Don't apply this file until you install the experiments in the next section.

Add new experiments for causing chaos

Now that you have an entirely new environment with deployments, roles, and the chaos engine to test against, you need some experiments to run. Since Litmus has a large community, you can find some great experiments in the Chaos Hub.

In this walkthrough, I'll use the generic experiment of killing a pod.

Run a kubectl command to install the generic experiments into your cluster. Install this in your more-apps namespace; you will see the tests created when you run it:

$ kubectl apply -f https: // hub.litmuschaos.io / api / chaos / 1.13.3? file =charts / generic / experiments.yaml -n more-apps

chaosexperiment.litmuschaos.io / pod-network-duplication created

chaosexperiment.litmuschaos.io / node-cpu-hog created

chaosexperiment.litmuschaos.io / node-drain created

chaosexperiment.litmuschaos.io / docker-service-kill created

chaosexperiment.litmuschaos.io / node-taint created

chaosexperiment.litmuschaos.io / pod-autoscaler created

chaosexperiment.litmuschaos.io / pod-network-loss created

chaosexperiment.litmuschaos.io / node-memory-hog created

chaosexperiment.litmuschaos.io / disk-loss created

chaosexperiment.litmuschaos.io / pod-io-stress created

chaosexperiment.litmuschaos.io / pod-network-corruption created

chaosexperiment.litmuschaos.io / container-kill created

chaosexperiment.litmuschaos.io / node-restart created

chaosexperiment.litmuschaos.io / node-io-stress created

chaosexperiment.litmuschaos.io / disk-fill created

chaosexperiment.litmuschaos.io / pod-cpu-hog created

chaosexperiment.litmuschaos.io / pod-network-latency created

chaosexperiment.litmuschaos.io / kubelet-service-kill created

chaosexperiment.litmuschaos.io / k8-pod-delete created

chaosexperiment.litmuschaos.io / pod-delete created

chaosexperiment.litmuschaos.io / node-poweroff created

chaosexperiment.litmuschaos.io / k8-service-kill created

chaosexperiment.litmuschaos.io / pod-memory-hog created

Verify the experiments installed correctly:

$ kubectl get chaosexperiments -n more-apps

NAME AGE

container-kill 72s

disk-fill 72s

disk-loss 72s

docker-service-kill 72s

k8-pod-delete 72s

k8-service-kill 72s

kubelet-service-kill 72s

node-cpu-hog 72s

node-drain 72s

node-io-stress 72s

node-memory-hog 72s

node-poweroff 72s

node-restart 72s

node-taint 72s

pod-autoscaler 72s

pod-cpu-hog 72s

pod-delete 72s

pod-io-stress 72s

pod-memory-hog 72s

pod-network-corruption 72s

pod-network-duplication 72s

pod-network-latency 72s

pod-network-loss 72s

Run the experiments

Now that everything is installed and configured, use your chaosengine.yaml file to run the pod-deletion experiment you defined.
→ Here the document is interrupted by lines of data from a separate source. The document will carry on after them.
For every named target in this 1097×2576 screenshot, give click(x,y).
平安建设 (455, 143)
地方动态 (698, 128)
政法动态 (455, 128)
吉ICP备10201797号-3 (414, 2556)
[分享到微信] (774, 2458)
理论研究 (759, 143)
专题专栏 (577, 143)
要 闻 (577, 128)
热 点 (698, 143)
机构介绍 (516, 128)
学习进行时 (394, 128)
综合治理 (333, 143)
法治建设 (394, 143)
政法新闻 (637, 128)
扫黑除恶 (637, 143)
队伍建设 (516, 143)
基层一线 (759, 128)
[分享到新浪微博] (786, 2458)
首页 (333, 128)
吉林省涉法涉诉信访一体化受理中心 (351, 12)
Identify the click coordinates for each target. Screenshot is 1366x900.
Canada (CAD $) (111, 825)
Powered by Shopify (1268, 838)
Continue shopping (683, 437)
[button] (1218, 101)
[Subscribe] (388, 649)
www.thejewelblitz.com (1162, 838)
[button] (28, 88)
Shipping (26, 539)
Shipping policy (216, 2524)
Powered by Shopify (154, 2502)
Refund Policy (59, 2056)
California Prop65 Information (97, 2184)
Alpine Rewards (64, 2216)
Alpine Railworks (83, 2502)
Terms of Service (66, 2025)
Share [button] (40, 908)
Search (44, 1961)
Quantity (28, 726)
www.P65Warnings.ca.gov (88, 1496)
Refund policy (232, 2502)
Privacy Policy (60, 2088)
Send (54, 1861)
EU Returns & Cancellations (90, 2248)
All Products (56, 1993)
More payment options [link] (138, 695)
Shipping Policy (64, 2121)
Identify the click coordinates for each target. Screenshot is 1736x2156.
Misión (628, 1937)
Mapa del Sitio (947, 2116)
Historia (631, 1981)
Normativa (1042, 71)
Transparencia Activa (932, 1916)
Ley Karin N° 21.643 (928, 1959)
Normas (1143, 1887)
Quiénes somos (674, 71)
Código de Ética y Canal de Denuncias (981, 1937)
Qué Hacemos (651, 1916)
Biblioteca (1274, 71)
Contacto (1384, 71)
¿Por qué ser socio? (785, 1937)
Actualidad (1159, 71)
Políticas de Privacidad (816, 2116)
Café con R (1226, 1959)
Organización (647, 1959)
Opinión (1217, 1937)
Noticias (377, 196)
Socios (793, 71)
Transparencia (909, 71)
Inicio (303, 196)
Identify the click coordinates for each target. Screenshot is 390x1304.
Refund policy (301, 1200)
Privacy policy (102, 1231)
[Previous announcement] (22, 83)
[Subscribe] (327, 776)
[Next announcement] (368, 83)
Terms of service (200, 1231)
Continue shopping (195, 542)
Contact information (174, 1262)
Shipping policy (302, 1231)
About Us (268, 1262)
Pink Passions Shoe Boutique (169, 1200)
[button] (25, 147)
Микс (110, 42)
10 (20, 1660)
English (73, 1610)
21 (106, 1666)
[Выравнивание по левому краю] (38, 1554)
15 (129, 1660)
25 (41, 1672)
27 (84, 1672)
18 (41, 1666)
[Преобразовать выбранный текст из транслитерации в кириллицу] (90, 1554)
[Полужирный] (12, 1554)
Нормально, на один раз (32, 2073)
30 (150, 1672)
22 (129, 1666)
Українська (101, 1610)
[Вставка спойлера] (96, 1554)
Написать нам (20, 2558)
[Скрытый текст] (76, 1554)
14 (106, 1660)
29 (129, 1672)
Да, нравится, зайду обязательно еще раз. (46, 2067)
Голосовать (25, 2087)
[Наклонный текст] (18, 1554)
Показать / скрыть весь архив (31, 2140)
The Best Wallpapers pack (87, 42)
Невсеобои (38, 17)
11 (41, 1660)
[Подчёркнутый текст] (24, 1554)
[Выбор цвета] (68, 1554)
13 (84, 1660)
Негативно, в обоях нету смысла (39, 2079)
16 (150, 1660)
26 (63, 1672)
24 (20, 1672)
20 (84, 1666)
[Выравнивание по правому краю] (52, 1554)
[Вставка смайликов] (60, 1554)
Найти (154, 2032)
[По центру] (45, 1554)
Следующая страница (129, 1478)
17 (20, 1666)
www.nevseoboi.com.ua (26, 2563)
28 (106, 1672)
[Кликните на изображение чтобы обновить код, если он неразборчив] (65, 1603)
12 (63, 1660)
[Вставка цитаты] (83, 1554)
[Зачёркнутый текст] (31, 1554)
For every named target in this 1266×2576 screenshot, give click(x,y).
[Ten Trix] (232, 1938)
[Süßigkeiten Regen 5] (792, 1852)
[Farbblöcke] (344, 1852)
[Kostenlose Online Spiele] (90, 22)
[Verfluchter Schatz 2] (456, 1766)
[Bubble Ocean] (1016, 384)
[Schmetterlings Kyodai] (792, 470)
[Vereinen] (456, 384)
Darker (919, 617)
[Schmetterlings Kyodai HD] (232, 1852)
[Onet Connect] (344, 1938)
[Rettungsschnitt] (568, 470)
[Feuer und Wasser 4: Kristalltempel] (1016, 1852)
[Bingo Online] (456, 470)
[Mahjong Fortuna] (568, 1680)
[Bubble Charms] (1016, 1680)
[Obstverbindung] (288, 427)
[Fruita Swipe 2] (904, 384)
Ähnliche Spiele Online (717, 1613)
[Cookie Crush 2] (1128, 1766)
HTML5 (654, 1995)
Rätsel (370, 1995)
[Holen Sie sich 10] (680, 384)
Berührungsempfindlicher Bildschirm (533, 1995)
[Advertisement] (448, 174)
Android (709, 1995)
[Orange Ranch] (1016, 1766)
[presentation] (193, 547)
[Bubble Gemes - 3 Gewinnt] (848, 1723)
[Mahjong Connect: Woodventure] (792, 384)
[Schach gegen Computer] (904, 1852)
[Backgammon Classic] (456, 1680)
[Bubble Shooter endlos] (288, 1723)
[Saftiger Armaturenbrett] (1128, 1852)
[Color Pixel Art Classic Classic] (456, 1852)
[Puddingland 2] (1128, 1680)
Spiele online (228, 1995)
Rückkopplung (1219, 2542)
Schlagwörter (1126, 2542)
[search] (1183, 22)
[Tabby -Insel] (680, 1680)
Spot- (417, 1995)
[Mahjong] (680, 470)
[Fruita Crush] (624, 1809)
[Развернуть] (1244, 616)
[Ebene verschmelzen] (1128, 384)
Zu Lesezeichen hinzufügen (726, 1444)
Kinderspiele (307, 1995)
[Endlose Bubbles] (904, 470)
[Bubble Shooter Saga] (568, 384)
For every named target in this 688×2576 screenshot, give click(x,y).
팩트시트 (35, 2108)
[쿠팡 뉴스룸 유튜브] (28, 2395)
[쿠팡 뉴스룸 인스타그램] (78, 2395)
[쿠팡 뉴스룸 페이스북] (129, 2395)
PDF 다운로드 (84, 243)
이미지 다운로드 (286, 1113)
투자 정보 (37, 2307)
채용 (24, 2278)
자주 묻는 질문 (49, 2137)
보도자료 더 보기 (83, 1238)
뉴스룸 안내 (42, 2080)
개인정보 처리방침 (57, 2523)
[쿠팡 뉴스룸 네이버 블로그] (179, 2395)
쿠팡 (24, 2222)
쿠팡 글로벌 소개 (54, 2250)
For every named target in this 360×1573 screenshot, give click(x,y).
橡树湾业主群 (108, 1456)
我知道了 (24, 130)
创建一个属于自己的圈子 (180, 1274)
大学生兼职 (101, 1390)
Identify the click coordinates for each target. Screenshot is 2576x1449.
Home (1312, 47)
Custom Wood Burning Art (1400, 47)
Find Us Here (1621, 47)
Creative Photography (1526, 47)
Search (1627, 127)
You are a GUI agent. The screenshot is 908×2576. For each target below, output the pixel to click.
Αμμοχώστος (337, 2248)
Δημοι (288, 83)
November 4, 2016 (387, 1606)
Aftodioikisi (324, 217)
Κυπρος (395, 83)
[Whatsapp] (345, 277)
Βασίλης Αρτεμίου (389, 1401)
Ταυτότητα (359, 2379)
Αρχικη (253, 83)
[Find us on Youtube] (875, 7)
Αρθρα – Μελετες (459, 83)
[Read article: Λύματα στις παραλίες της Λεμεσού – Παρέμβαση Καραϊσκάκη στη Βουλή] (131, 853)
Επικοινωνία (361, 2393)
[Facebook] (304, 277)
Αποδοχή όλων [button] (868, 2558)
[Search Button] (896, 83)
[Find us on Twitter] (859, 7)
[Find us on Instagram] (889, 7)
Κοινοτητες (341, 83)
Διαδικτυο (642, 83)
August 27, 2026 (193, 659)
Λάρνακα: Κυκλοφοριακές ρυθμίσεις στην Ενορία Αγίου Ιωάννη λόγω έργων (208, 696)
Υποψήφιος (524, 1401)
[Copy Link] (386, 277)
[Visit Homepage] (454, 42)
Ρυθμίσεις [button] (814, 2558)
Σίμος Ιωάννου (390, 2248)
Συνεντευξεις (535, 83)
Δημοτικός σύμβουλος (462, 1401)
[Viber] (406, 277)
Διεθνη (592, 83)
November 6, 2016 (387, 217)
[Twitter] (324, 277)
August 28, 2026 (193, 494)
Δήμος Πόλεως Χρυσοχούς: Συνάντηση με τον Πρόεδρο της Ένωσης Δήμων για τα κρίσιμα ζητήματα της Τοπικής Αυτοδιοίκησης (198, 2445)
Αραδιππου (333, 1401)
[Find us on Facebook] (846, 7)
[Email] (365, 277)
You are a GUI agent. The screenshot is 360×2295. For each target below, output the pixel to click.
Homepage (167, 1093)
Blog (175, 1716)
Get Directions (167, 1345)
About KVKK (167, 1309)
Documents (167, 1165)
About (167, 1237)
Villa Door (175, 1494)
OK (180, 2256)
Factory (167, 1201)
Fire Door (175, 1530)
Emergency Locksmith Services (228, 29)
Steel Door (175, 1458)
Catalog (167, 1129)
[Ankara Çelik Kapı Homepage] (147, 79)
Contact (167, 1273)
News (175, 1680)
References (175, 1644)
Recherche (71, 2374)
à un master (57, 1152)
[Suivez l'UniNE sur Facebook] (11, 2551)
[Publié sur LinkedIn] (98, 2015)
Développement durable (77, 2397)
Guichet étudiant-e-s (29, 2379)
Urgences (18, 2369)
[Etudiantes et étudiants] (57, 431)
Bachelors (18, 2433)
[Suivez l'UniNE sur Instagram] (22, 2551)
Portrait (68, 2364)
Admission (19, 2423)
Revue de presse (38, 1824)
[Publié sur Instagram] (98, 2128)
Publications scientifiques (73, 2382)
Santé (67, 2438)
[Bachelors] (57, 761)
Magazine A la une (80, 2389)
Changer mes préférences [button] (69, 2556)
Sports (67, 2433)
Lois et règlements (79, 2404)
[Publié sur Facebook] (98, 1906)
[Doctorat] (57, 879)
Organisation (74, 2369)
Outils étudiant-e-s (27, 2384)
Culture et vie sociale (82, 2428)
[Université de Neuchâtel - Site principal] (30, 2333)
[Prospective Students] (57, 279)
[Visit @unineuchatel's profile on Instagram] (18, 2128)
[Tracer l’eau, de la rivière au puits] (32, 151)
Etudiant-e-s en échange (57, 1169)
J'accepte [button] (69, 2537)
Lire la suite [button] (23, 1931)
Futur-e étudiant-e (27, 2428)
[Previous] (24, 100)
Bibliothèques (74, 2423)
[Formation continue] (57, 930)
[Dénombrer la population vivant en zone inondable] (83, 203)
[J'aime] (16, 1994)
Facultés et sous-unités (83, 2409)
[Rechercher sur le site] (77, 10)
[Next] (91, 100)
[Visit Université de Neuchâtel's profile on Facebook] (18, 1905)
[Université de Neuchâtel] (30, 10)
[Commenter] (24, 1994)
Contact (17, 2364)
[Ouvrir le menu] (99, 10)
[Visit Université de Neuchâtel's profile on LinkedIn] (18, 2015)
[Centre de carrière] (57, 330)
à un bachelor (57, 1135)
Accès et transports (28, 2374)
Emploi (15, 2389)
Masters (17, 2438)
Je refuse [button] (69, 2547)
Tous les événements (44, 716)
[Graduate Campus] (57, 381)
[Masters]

Apply your chaos engine file:

$ kubectl apply -f chaosengine.yaml

chaosengine.litmuschaos.io / more-apps-chaos created

Confirm the engine started by getting all the pods in your namespace; you should see pod-delete being created:

$ kubectl get pods -n more-apps

NAME READY STATUS RESTARTS AGE

ghost-5bdd4cdcc4-blmtl 1 / 1 Running 0 53m

ghost-5bdd4cdcc4-z2lnt 1 / 1 Running 0 53m

ghost-5bdd4cdcc4-zlcc9 1 / 1 Running 0 53m

ghost-5bdd4cdcc4-zrs8f 1 / 1 Running 0 53m

moreapps-chaos-runner 1 / 1 Running 0 17s

pod-delete-e443qx-lxzfx 0 / 1 ContainerCreating 0 7s

Next, you need to be able to observe your experiments using Litmus. The following command uses the ChaosResult CRD and provides a large amount of output:

$ kubectl describe chaosresult moreapps-chaos-pod-delete -n more-apps

Name: moreapps-chaos-pod-delete

Namespace: more-apps

Labels: app.kubernetes.io / component =experiment-job

app.kubernetes.io / part-of=litmus

app.kubernetes.io / version =1.13.3

chaosUID =a6c9ab7e-ff07- 4703 -abe4-43e03b77bd72

controller-uid=601b7330-c6f3-4d9b-90cb-2c761ac0567a

job-name=pod-delete-e443qx

name =moreapps-chaos-pod-delete

Annotations: < none >

API Version: litmuschaos.io / v1alpha1

Kind: ChaosResult

Metadata:

Creation Timestamp: 2021 -05-09T22:06:19Z

Generation: 2

Managed Fields:

API Version: litmuschaos.io / v1alpha1

Fields Type: FieldsV1

fieldsV1:

f:metadata:

f:labels:

.:

f:app.kubernetes.io / component:

f:app.kubernetes.io / part-of:

f:app.kubernetes.io / version:

f:chaosUID:

f:controller-uid:

f:job-name:

f:name:

f:spec:

.:

f:engine:

f:experiment:

f:status:

.:

f:experimentStatus:

f:history:

Manager: experiments

Operation: Update

Time: 2021 -05-09T22:06:53Z

Resource Version: 8406

Self Link: / apis / litmuschaos.io / v1alpha1 / namespaces / more-apps / chaosresults / moreapps-chaos-pod-delete

UID: 08b7e3da-d603-49c7-bac4-3b54eb30aff8

Spec:

Engine: moreapps-chaos

Experiment: pod-delete

Status:

Experiment Status:

Fail Step: N / A

Phase: Completed

Probe Success Percentage: 100

Verdict: Pass

History:

Failed Runs: 0

Passed Runs: 1

Stopped Runs: 0

Events:

Type Reason Age From Message

---- ------ ---- ---- -------

Normal Pass 104s pod-delete-e443qx-lxzfx experiment: pod-delete, Result: Pass

You can see the pass or fail output from your testing as you run the chaos engine definitions.

Congratulations on your first (and hopefully not last) chaos engineering test! Now you have a powerful tool to use and help your environment grow.

Final thoughts

You might be thinking, "I can't run this manually every time I want to run chaos. How far can I take this, and how can I set it up for the long term?"

Litmus' best part (aside from the Chaos Hub) is its scheduler function. You can use it to define times and dates, repetitions or sporadic, to run experiments. This is a great tool for detailed admins who have been working with Kubernetes for a while and are ready to create some chaos. I suggest staying up to date on Litmus and how to use this tool for regular chaos engineering. Happy pod hunting!